* START Records for the task *
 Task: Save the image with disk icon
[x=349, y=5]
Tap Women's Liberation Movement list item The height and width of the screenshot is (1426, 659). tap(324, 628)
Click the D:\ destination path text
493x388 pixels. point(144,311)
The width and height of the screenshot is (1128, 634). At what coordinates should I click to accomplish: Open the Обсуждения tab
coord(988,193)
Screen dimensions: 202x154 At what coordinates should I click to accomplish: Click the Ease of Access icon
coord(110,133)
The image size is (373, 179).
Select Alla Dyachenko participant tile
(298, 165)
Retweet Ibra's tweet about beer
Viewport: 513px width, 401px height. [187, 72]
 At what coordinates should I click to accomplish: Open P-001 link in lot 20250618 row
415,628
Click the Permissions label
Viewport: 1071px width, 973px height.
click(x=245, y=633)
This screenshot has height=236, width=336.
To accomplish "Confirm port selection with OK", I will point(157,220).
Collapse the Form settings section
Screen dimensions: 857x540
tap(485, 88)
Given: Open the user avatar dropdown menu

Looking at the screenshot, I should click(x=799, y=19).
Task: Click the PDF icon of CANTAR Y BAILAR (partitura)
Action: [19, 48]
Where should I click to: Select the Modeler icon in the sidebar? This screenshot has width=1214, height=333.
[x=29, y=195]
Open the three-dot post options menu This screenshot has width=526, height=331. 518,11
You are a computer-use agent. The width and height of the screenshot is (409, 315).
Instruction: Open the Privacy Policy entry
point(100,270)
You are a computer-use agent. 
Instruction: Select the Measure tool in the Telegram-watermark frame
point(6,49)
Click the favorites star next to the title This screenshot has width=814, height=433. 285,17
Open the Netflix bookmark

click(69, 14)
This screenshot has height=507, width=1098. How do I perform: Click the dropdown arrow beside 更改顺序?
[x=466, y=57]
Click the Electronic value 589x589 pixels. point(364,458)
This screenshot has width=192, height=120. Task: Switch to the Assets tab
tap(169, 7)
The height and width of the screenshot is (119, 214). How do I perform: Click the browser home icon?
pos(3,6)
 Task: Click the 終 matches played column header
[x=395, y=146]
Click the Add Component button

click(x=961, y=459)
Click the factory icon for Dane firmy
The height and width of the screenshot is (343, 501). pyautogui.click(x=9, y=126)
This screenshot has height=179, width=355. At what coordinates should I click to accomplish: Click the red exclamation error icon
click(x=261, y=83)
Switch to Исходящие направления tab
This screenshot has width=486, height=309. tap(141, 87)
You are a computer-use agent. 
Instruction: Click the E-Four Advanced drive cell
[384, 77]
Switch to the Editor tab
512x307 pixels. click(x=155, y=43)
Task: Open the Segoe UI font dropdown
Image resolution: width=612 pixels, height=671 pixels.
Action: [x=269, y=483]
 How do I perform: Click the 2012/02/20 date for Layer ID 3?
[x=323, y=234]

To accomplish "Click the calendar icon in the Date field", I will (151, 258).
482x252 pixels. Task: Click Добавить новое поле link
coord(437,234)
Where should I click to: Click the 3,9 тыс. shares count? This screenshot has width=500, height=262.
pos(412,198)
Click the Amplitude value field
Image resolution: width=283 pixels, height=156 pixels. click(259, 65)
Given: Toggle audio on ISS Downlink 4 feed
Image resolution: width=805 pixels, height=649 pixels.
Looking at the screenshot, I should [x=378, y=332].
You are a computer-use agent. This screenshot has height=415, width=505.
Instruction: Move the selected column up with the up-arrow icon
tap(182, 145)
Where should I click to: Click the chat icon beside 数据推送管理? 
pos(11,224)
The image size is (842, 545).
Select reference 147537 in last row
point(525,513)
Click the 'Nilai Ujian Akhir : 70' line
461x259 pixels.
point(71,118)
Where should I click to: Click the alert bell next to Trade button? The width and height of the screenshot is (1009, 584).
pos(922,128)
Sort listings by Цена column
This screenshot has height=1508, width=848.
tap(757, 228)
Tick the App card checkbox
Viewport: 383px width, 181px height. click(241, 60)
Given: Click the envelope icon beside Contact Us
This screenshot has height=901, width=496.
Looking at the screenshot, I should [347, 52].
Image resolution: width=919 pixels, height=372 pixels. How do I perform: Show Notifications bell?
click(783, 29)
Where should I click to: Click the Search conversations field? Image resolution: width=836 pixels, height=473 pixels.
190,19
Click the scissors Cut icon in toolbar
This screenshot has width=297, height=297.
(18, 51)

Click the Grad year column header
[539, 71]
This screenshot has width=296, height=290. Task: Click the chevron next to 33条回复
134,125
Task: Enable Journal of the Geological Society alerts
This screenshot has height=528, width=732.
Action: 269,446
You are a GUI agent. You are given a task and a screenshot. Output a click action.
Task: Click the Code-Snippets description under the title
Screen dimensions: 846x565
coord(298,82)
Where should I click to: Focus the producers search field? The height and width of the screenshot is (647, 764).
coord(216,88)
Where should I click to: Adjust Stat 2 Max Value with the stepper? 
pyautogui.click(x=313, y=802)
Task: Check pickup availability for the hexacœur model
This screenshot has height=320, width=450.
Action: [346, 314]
* END Records for the task *
● Task
Can you render all of the rows above as a JSON list of strings, one string per line, with blank lines left out?

● Full answer
[
  " Task: Save the image with disk icon",
  "[x=349, y=5]",
  "Tap Women's Liberation Movement list item The height and width of the screenshot is (1426, 659). tap(324, 628)",
  "Click the D:\\ destination path text",
  "493x388 pixels. point(144,311)",
  "The width and height of the screenshot is (1128, 634). At what coordinates should I click to accomplish: Open the Обсуждения tab",
  "coord(988,193)",
  "Screen dimensions: 202x154 At what coordinates should I click to accomplish: Click the Ease of Access icon",
  "coord(110,133)",
  "The image size is (373, 179).",
  "Select Alla Dyachenko participant tile",
  "(298, 165)",
  "Retweet Ibra's tweet about beer",
  "Viewport: 513px width, 401px height. [187, 72]",
  " At what coordinates should I click to accomplish: Open P-001 link in lot 20250618 row",
  "415,628",
  "Click the Permissions label",
  "Viewport: 1071px width, 973px height.",
  "click(x=245, y=633)",
  "This screenshot has height=236, width=336.",
  "To accomplish \"Confirm port selection with OK\", I will point(157,220).",
  "Collapse the Form settings section",
  "Screen dimensions: 857x540",
  "tap(485, 88)",
  "Given: Open the user avatar dropdown menu",
  "Looking at the screenshot, I should click(x=799, y=19).",
  "Task: Click the PDF icon of CANTAR Y BAILAR (partitura)",
  "Action: [19, 48]",
  "Where should I click to: Select the Modeler icon in the sidebar? This screenshot has width=1214, height=333.",
  "[x=29, y=195]",
  "Open the three-dot post options menu This screenshot has width=526, height=331. 518,11",
  "You are a computer-use agent. The width and height of the screenshot is (409, 315).",
  "Instruction: Open the Privacy Policy entry",
  "point(100,270)",
  "You are a computer-use agent. ",
  "Instruction: Select the Measure tool in the Telegram-watermark frame",
  "point(6,49)",
  "Click the favorites star next to the title This screenshot has width=814, height=433. 285,17",
  "Open the Netflix bookmark",
  "click(69, 14)",
  "This screenshot has height=507, width=1098. How do I perform: Click the dropdown arrow beside 更改顺序?",
  "[x=466, y=57]",
  "Click the Electronic value 589x589 pixels. point(364,458)",
  "This screenshot has width=192, height=120. Task: Switch to the Assets tab",
  "tap(169, 7)",
  "The height and width of the screenshot is (119, 214). How do I perform: Click the browser home icon?",
  "pos(3,6)",
  " Task: Click the 終 matches played column header",
  "[x=395, y=146]",
  "Click the Add Component button",
  "click(x=961, y=459)",
  "Click the factory icon for Dane firmy",
  "The height and width of the screenshot is (343, 501). pyautogui.click(x=9, y=126)",
  "This screenshot has height=179, width=355. At what coordinates should I click to accomplish: Click the red exclamation error icon",
  "click(x=261, y=83)",
  "Switch to Исходящие направления tab",
  "This screenshot has width=486, height=309. tap(141, 87)",
  "You are a computer-use agent. ",
  "Instruction: Click the E-Four Advanced drive cell",
  "[384, 77]",
  "Switch to the Editor tab",
  "512x307 pixels. click(x=155, y=43)",
  "Task: Open the Segoe UI font dropdown",
  "Image resolution: width=612 pixels, height=671 pixels.",
  "Action: [x=269, y=483]",
  " How do I perform: Click the 2012/02/20 date for Layer ID 3?",
  "[x=323, y=234]",
  "To accomplish \"Click the calendar icon in the Date field\", I will (151, 258).",
  "482x252 pixels. Task: Click Добавить новое поле link",
  "coord(437,234)",
  "Where should I click to: Click the 3,9 тыс. shares count? This screenshot has width=500, height=262.",
  "pos(412,198)",
  "Click the Amplitude value field",
  "Image resolution: width=283 pixels, height=156 pixels. click(259, 65)",
  "Given: Toggle audio on ISS Downlink 4 feed",
  "Image resolution: width=805 pixels, height=649 pixels.",
  "Looking at the screenshot, I should [x=378, y=332].",
  "You are a computer-use agent. This screenshot has height=415, width=505.",
  "Instruction: Move the selected column up with the up-arrow icon",
  "tap(182, 145)",
  "Where should I click to: Click the chat icon beside 数据推送管理? ",
  "pos(11,224)",
  "The image size is (842, 545).",
  "Select reference 147537 in last row",
  "point(525,513)",
  "Click the 'Nilai Ujian Akhir : 70' line",
  "461x259 pixels.",
  "point(71,118)",
  "Where should I click to: Click the alert bell next to Trade button? The width and height of the screenshot is (1009, 584).",
  "pos(922,128)",
  "Sort listings by Цена column",
  "This screenshot has height=1508, width=848.",
  "tap(757, 228)",
  "Tick the App card checkbox",
  "Viewport: 383px width, 181px height. click(241, 60)",
  "Given: Click the envelope icon beside Contact Us",
  "This screenshot has height=901, width=496.",
  "Looking at the screenshot, I should [347, 52].",
  "Image resolution: width=919 pixels, height=372 pixels. How do I perform: Show Notifications bell?",
  "click(783, 29)",
  "Where should I click to: Click the Search conversations field? Image resolution: width=836 pixels, height=473 pixels.",
  "190,19",
  "Click the scissors Cut icon in toolbar",
  "This screenshot has width=297, height=297.",
  "(18, 51)",
  "Click the Grad year column header",
  "[539, 71]",
  "This screenshot has width=296, height=290. Task: Click the chevron next to 33条回复",
  "134,125",
  "Task: Enable Journal of the Geological Society alerts",
  "This screenshot has height=528, width=732.",
  "Action: 269,446",
  "You are a GUI agent. You are given a task and a screenshot. Output a click action.",
  "Task: Click the Code-Snippets description under the title",
  "Screen dimensions: 846x565",
  "coord(298,82)",
  "Where should I click to: Focus the producers search field? The height and width of the screenshot is (647, 764).",
  "coord(216,88)",
  "Where should I click to: Adjust Stat 2 Max Value with the stepper? ",
  "pyautogui.click(x=313, y=802)",
  "Task: Check pickup availability for the hexacœur model",
  "This screenshot has height=320, width=450.",
  "Action: [346, 314]"
]